Die Länder hätten demnach den Hut bei der Krankenhausplanung auf, der Bund bei der Betriebskostenfinanzierung. Nicht, dass das nicht zuvor bereits durch die klar geregelte duale Finanzierung geklärt gewesen wäre; aber manchmal ist es ja auch gut, wenn man Selbstverständlichkeiten noch einmal als Verhandlungserfolg präsentieren kann. 

Das neue Milliardenloch

So wirkten am Ende ganz plötzlich alle, als hätten sie in den gemeinsamen Stunden ein großes Stück Kreide gefressen: Lauterbach jedenfalls sprach auf der anschließenden Pressekonferenz von einer „sehr erfolgreichen Sitzung“, zumal 90 Prozent aller Ziele von Bund und Ländern geteilt würden (über die Wege zu den Zielen verlor er interessanterweise nur wenig Worte). Melanie Schlotzhauer (SPD), Präses in der Hamburger Senatsverwaltung für Gesundheit und Soziales, lobte die „neue Qualität der Zusammenarbeit“, und Nordrhein-Westfalens Gesundheitsminister Karl-Josef Laumann war, wie auch schon viele Male zuvor, einfach nur glücklich darüber, dass sein Bundesland mit der Einführung sogenannter Leistungsgruppen den Weg für eine gelingende Krankenhausreform bereits im Vorfeld geebnet hatte.

Alles also gut? Keineswegs. Denn während die Gesundheitsminister noch gemeinsam bella figura machten („We agreed to disagree“, so Lauterbach), drohte von anderer Stelle bereits neues Ungemach: Das Milliardenloch der deutschen Kliniken vergrößert sich. Das Gesamtdefizit, das die Krankenhäuser infolge der Inflation kontinuierlich ansammeln, so vermeldete es jüngst das Deutsche Ärzteblatt, sei auf 8,95 Milliarden Euro angewachsen (Stand 31. März 2023). Monat für Monat häuften die Kliniken somit 740 Millionen Euro zusätzliche Defizite an. 96 Prozent aller Kliniken könnten ihre Einnahmen nicht mehr aus den laufenden Ausgaben finanzieren.
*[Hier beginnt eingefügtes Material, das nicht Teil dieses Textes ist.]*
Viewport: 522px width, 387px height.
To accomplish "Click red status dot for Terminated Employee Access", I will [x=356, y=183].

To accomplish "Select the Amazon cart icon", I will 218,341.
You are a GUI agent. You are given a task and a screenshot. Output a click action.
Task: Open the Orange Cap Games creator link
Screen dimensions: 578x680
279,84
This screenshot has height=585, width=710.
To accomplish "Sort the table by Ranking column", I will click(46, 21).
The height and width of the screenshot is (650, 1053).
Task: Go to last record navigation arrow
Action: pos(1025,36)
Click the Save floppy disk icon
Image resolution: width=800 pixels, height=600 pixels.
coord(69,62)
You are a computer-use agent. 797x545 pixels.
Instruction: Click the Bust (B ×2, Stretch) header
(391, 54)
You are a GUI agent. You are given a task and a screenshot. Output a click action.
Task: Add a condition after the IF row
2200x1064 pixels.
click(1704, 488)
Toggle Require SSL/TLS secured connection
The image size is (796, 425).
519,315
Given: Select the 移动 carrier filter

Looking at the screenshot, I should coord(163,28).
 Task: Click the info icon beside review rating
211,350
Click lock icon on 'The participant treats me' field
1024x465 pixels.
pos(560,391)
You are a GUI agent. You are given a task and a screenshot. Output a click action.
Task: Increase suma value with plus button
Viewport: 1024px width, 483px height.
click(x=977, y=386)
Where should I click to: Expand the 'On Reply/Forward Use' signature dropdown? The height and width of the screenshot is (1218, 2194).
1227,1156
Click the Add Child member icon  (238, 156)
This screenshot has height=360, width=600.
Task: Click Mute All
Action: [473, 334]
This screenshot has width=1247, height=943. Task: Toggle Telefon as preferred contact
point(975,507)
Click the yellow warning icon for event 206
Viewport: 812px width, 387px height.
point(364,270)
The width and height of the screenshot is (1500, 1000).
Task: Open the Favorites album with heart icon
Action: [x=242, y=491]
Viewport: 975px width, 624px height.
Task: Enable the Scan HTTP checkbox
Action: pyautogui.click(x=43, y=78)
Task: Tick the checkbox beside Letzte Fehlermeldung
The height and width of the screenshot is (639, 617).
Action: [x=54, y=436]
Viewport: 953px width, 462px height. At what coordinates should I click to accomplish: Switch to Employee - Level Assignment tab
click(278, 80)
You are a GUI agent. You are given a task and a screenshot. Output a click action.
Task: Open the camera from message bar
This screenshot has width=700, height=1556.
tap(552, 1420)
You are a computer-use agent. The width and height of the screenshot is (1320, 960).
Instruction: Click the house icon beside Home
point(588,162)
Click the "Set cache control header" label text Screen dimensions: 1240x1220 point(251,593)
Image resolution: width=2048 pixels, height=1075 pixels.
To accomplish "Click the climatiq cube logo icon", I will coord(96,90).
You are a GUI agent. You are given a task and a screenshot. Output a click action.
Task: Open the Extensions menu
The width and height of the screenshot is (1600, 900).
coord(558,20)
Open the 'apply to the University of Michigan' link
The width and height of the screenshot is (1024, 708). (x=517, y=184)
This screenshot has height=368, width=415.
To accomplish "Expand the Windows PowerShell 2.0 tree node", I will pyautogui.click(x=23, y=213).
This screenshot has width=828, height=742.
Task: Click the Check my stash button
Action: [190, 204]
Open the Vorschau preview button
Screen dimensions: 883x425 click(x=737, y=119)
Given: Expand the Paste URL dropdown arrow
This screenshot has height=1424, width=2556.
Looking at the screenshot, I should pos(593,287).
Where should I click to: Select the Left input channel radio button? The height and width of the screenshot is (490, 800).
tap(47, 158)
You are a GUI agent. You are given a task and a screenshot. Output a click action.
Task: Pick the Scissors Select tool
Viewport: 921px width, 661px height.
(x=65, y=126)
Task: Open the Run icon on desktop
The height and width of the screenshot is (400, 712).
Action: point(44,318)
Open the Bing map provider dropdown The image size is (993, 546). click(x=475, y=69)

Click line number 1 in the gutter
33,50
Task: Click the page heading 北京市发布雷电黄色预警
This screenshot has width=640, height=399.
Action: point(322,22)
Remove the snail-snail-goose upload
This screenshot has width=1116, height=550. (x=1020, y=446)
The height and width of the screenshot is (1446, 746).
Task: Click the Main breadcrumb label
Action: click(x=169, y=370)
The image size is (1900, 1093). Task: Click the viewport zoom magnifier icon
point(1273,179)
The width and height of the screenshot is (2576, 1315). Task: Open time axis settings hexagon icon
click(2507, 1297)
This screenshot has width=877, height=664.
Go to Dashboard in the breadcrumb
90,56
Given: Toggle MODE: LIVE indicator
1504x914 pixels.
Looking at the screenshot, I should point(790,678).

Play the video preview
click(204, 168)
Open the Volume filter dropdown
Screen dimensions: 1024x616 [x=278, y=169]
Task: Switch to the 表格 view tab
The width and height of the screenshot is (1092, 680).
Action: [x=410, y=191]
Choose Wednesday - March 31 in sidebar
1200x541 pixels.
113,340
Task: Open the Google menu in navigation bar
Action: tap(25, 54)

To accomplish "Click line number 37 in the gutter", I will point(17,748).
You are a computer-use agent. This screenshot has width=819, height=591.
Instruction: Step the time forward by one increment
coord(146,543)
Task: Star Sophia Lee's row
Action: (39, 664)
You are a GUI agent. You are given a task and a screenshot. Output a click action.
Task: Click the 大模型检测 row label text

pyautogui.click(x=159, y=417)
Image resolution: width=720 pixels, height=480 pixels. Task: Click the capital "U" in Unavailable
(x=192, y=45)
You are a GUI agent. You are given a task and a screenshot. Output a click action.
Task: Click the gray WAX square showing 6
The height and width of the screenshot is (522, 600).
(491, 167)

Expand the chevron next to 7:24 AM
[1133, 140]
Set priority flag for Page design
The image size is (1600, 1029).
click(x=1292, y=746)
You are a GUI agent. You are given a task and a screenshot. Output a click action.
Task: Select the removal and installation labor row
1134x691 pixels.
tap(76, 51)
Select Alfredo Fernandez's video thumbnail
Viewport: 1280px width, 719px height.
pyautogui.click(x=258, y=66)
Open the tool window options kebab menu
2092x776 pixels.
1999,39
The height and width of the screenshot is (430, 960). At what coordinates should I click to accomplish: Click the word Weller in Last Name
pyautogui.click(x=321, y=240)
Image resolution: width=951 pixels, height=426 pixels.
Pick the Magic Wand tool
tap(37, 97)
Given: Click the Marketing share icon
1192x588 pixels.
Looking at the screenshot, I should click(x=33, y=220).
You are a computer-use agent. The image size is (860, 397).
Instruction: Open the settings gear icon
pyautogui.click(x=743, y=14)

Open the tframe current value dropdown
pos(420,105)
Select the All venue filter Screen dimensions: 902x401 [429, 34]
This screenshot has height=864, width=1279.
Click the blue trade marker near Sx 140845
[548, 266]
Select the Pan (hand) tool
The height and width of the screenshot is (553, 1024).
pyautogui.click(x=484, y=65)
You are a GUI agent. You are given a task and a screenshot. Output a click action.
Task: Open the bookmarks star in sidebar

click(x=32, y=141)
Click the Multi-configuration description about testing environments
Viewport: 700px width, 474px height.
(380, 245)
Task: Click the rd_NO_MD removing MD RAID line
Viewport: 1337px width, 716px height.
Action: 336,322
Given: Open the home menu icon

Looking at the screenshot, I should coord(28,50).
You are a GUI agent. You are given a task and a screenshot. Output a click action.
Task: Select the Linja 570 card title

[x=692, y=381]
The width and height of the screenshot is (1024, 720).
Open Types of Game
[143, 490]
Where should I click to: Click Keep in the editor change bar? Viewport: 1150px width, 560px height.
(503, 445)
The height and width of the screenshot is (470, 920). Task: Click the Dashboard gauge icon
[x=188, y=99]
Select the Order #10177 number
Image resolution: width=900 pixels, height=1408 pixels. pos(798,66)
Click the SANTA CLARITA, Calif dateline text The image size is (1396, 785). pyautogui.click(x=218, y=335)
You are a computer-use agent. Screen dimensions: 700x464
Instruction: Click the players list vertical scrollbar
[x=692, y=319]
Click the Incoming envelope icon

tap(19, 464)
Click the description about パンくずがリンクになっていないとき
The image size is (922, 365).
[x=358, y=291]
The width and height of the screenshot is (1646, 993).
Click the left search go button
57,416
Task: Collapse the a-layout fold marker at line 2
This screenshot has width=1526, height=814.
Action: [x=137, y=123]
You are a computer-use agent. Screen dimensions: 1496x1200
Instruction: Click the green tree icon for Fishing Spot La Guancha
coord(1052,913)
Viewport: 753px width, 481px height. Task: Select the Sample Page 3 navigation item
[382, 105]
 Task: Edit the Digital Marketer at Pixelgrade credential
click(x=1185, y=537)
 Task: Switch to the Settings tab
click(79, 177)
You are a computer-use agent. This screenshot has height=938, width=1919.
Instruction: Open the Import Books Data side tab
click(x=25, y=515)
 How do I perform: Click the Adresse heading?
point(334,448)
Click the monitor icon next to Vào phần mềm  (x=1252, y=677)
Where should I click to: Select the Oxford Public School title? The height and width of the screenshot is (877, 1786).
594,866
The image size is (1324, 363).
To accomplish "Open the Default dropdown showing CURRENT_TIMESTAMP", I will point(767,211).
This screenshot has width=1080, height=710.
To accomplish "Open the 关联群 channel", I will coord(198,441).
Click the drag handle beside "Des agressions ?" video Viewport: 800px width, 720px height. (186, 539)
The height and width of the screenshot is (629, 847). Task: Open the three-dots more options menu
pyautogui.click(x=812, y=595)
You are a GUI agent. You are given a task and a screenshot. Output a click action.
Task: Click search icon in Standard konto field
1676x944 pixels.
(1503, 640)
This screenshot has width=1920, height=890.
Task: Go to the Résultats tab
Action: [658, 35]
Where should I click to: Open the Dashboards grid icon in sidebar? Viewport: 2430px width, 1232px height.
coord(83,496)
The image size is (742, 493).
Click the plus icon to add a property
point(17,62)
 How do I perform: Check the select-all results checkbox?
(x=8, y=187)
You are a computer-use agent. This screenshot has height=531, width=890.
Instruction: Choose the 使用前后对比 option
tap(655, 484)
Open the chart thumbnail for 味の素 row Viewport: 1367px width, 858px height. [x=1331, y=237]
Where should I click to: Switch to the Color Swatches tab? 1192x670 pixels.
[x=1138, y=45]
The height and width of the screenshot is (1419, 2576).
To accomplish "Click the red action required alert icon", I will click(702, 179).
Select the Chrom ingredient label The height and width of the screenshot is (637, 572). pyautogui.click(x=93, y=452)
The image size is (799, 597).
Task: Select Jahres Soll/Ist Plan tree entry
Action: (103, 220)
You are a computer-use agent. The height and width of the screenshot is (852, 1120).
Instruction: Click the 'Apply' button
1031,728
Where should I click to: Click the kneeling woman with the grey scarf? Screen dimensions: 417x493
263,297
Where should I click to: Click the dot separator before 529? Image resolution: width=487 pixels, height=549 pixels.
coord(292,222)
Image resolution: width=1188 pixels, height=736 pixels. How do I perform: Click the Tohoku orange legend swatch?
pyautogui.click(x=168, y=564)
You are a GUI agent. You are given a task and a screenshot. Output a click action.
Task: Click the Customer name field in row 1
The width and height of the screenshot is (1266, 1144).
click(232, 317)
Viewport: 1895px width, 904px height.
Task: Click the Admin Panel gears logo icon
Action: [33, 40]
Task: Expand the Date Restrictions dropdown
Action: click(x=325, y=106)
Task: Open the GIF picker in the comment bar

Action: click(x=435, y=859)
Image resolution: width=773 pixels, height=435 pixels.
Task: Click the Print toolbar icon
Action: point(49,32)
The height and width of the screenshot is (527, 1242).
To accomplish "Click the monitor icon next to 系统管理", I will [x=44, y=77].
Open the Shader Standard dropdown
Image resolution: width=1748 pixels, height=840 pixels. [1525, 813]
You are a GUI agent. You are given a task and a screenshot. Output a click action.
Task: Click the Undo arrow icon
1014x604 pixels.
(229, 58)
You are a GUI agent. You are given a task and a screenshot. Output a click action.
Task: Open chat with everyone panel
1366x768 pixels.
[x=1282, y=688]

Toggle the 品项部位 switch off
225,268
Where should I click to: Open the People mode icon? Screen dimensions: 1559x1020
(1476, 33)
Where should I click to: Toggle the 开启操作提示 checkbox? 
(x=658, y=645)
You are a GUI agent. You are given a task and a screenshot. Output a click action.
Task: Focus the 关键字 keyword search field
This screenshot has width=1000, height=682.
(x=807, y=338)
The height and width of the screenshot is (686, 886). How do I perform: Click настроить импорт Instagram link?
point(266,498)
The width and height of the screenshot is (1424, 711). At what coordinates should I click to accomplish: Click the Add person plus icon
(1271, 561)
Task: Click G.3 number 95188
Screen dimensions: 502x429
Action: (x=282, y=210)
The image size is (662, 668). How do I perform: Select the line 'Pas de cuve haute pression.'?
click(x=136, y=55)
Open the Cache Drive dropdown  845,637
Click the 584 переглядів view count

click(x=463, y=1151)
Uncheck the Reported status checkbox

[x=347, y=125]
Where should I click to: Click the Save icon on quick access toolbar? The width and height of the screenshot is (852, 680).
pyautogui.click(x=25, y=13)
In Anbetracht solcher Zahlen wirken die selbstzufriedenen Gesundheitsminister nicht unbedingt wie Lebensretter. Dass der Bundesgesundheitsminister in einer derartigen Situation über seinen eigenen Schatten gesprungen ist, ist da wahrlich keine Heldentat; eher schon gleicht es einer notwendigen lebenserhaltenden Maßnahme.